The Escalator mechanism is similar to the current single price auction model, with a few important changes:
- Rather than submitting a transaction with a fixed bid, users submit aptly-named ‘escalating’ bids and specify a maximum amount they are willing to pay to get the transaction included. All bids are put into a queue of ‘escalators’ that gradually and predictably increase all bids in queue at the same rate. This provides a good mechanism for price discovery that still allows users to tweak their settings based on how urgently they want a transaction included, and how much they are willing to pay for it.
The main advantage for escalator is that it enables highly efficient price discovery, while at the same time protecting users from over-paying by charging the second price in queue. It has some of the same strengths as 1559 as well, making it easier for users to choose the right fee, even in times of network congestion. Notably, the escalator by itself would not make any changes to the mechanisms that determine block size.
The “Escalator Algorithm” proposal is interesting in its own right, and I highly recommend reading the ‘user strategy’ section to get a good high-level comparison of the 3 different models of transaction processing. If you like this kind of thing, the paper that introduces the escalator algorithm is also well worth digging into, but I digress…

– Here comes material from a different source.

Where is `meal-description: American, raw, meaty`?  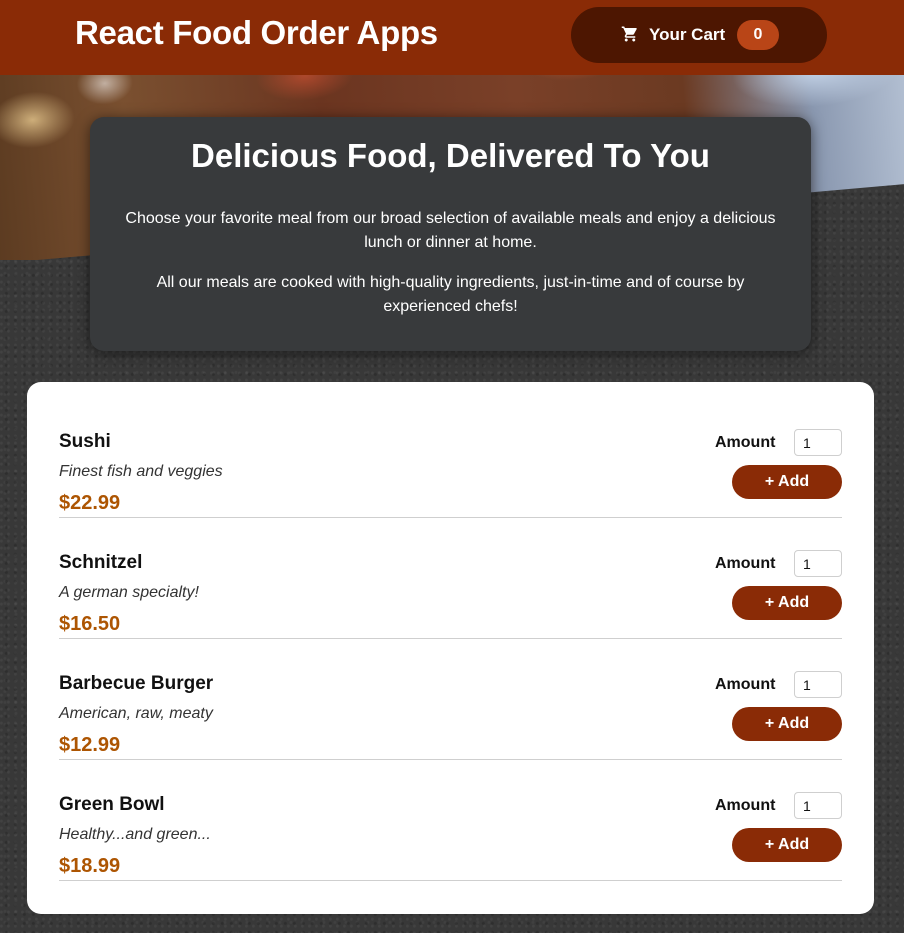
meal-description: American, raw, meaty is located at coordinates (136, 714).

On an EIP1559 implementer’s call, Dan presented mock-ups showing how the various parameters in an wallet would look to a user, highlighting how they can be hidden or exposed depending on the desired level of user intervention.
The designs were intended to be a reference for community discussion, and help us imagine both 1559 and the escalator algorithm from the perspective of a user.
By introducing a reasonable alternative proposal and re-framing developer criticism to prioritize the challenges of users, the EIP 1559 / Escalator discussion has very deftly created new space of exploration toward the end goal of improving the fee market. It’s far from teed up for the next hardfork, but like the big rig in Mad Max, it’s still moving forward.
The future of Ethereum: All shiny and chrome
I believe EIP1559 / Escalator is an important issue for the Ethereum community to watch and learn from, particularly because it has many of the same characteristics as another more distant (and more dramatic) improvement on the Stateless Ethereum horizon: Oil/Karma EVM semantic changes. Just as in the fee market, some of the proposed modifications are going to have significant second-order effects on developers and users. Also as in the case of 1559, there is a clear user experience aspect to rally behind, and thus an opportunity for coordination with developers who understand that experience to help proposals keep momentum toward an eventual successful upgrade.
Improving Ethereum (1.x) and any other public blockchain is an arduous journey. The right route of discussion should be one that keeps meaningful improvements still on the horizon, and moreover ensures that the developers and users most impacted are heard and their concerns incorporated. Because at the end of the day, we’re all riding the same big rig toward the gates of Valhalla… er, Serenity. Staying ahead of the state bloat problem means continuously and constructively proposing, criticizing, and amending changes without losing momentum— our survival depends on it!